### [ASSIGNMENT]
Pull from the data below each line where the word "Wabo" occurs, and copy it.

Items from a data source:
......

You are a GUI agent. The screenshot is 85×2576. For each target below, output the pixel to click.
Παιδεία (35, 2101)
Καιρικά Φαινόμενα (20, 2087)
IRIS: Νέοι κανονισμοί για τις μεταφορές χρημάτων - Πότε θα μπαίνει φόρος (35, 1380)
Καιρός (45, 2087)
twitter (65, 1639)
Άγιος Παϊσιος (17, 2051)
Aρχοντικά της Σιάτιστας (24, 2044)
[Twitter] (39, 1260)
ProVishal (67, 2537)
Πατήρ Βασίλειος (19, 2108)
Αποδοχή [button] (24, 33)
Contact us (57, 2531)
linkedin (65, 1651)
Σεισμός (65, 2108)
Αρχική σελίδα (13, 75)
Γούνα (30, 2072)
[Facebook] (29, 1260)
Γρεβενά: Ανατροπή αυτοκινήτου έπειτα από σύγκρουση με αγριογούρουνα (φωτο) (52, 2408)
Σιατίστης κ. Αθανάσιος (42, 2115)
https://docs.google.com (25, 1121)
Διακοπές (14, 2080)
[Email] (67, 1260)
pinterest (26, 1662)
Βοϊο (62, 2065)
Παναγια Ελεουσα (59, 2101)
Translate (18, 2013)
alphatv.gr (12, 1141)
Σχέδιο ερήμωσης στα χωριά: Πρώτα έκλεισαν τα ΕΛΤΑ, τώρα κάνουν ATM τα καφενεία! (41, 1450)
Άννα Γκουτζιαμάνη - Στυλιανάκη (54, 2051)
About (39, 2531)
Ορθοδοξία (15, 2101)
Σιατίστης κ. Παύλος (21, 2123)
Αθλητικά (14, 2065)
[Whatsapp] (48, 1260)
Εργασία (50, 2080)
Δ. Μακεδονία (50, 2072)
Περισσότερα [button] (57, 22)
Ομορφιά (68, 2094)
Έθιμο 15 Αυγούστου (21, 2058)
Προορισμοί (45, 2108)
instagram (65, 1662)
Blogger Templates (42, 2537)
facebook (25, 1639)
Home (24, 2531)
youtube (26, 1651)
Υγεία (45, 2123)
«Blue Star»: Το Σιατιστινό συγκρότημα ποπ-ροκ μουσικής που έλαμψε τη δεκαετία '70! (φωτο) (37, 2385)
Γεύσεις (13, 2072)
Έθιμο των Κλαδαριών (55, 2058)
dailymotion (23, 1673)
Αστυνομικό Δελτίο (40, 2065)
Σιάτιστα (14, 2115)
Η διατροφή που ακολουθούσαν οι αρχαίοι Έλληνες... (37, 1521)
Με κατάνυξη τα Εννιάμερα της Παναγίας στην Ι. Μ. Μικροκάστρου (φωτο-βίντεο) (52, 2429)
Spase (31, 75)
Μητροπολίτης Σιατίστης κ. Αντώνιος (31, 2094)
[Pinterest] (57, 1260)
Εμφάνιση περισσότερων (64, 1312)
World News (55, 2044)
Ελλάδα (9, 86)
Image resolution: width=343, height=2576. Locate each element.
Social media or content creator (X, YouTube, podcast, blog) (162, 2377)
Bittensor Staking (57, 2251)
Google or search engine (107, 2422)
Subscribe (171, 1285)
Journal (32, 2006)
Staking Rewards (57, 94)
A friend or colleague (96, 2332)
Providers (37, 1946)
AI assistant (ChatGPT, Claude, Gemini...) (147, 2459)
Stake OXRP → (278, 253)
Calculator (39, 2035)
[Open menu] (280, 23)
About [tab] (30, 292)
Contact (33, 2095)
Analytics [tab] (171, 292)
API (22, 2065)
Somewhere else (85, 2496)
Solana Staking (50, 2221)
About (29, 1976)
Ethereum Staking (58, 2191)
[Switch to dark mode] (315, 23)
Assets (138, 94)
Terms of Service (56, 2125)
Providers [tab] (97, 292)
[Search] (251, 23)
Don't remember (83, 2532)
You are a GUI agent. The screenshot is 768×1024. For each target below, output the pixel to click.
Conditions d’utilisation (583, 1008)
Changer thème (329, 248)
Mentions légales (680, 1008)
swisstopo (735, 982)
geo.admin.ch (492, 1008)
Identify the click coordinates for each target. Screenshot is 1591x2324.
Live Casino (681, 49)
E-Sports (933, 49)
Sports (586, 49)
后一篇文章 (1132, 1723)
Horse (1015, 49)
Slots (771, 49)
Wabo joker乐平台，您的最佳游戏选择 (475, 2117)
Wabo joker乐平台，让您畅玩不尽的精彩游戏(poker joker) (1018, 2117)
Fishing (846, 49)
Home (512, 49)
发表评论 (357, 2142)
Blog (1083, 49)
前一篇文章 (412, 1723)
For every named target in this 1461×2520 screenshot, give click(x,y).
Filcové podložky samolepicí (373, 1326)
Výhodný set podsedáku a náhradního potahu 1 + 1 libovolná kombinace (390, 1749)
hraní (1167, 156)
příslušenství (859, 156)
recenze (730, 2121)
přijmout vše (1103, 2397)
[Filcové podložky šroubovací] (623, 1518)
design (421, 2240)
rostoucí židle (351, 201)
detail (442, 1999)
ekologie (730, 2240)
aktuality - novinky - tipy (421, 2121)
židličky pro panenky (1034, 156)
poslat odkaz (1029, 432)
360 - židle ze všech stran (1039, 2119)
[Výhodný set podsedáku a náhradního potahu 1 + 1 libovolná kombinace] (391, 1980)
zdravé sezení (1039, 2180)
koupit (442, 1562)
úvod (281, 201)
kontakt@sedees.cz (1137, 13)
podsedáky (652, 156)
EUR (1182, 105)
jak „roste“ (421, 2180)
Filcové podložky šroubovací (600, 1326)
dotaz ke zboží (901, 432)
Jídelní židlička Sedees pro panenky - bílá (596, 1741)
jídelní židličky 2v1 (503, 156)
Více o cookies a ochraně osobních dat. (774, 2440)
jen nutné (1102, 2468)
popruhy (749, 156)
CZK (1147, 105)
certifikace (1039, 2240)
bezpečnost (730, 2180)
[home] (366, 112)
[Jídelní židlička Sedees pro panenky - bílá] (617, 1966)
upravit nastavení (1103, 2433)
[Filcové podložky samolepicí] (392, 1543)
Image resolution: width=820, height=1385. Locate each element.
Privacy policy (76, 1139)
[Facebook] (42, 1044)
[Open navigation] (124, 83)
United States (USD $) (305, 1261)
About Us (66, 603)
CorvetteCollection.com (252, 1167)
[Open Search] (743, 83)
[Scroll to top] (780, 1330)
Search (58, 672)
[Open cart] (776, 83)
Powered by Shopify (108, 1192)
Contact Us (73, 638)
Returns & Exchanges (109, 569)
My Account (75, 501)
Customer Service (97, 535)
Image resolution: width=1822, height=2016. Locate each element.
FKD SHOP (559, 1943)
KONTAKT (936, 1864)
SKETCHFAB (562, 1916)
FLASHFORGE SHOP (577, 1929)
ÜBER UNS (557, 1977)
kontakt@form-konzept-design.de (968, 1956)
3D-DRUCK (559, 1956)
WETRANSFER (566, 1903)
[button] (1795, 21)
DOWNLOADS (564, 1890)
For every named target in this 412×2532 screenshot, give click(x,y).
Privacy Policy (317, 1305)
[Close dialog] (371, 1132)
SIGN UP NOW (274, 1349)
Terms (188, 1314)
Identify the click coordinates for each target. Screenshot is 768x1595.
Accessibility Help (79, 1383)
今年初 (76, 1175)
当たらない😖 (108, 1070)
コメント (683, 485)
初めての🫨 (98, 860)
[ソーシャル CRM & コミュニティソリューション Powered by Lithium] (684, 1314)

......

### [ANSWER SPACE]
Wabo joker乐平台，您的最佳游戏选择 (475, 2117)
Wabo joker乐平台，让您畅玩不尽的精彩游戏(poker joker) (1018, 2117)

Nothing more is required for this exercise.